## The exercise
Rewrite the listing starting at the line containing "Given: Click the search" and ending at the line containing "Looking at the" as a two-column CSV with the headers instruction and response, giving each instruction and its response one row, with each field in quotes and line breaks changed to spaces. Leave the pictures out.

:: Data in this exercise ::

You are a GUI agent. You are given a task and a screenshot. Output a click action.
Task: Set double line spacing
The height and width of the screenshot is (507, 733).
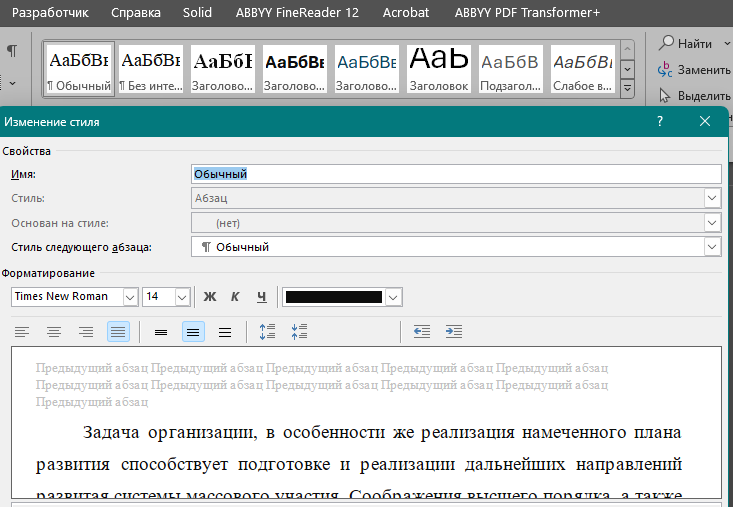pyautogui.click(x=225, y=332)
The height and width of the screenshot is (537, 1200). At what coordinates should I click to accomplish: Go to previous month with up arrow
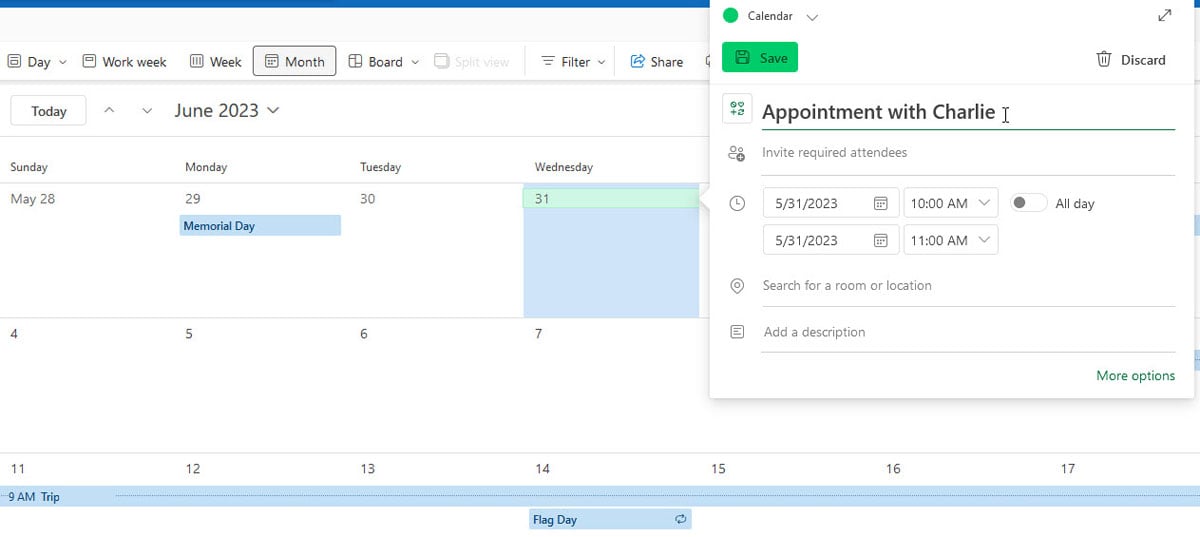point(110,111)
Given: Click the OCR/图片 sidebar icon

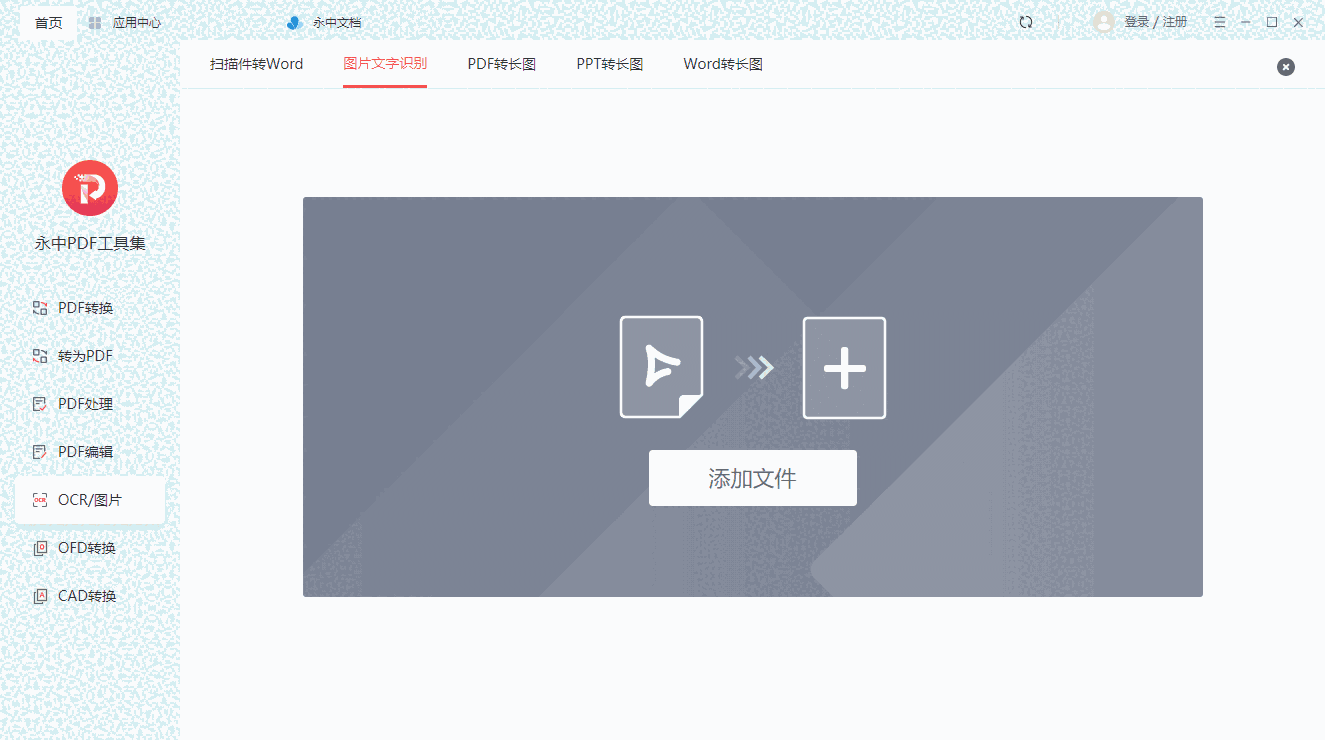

:::
:: Data in this exercise ::

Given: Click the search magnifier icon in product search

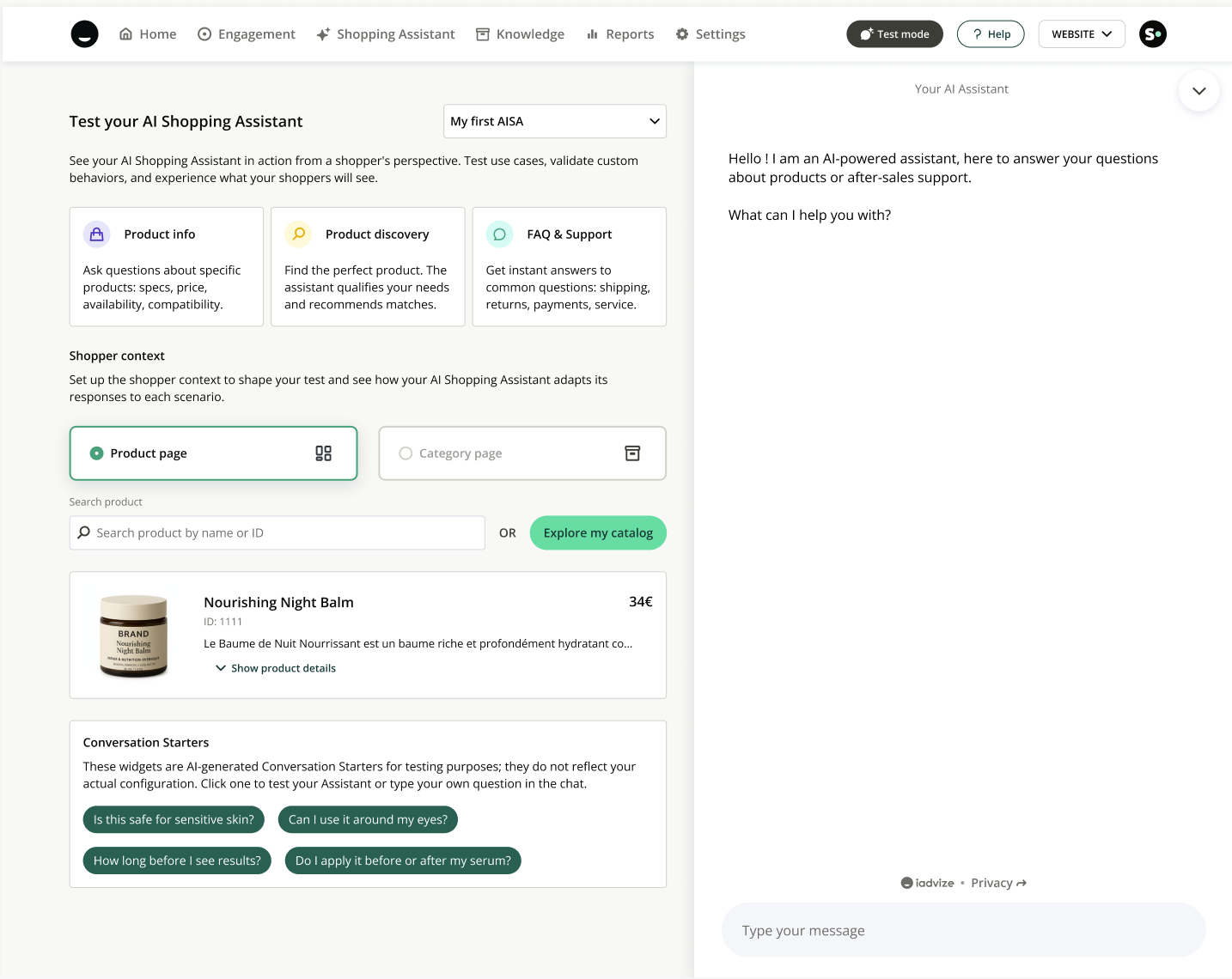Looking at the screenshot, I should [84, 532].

:::
:: Data in this exercise ::

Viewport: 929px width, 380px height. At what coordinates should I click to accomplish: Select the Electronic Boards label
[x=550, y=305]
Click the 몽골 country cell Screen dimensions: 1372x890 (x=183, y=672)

:::

## Answer to the exercise
instruction,response
"Given: Click the search magnifier icon in product search","Looking at the screenshot, I should [84, 532]."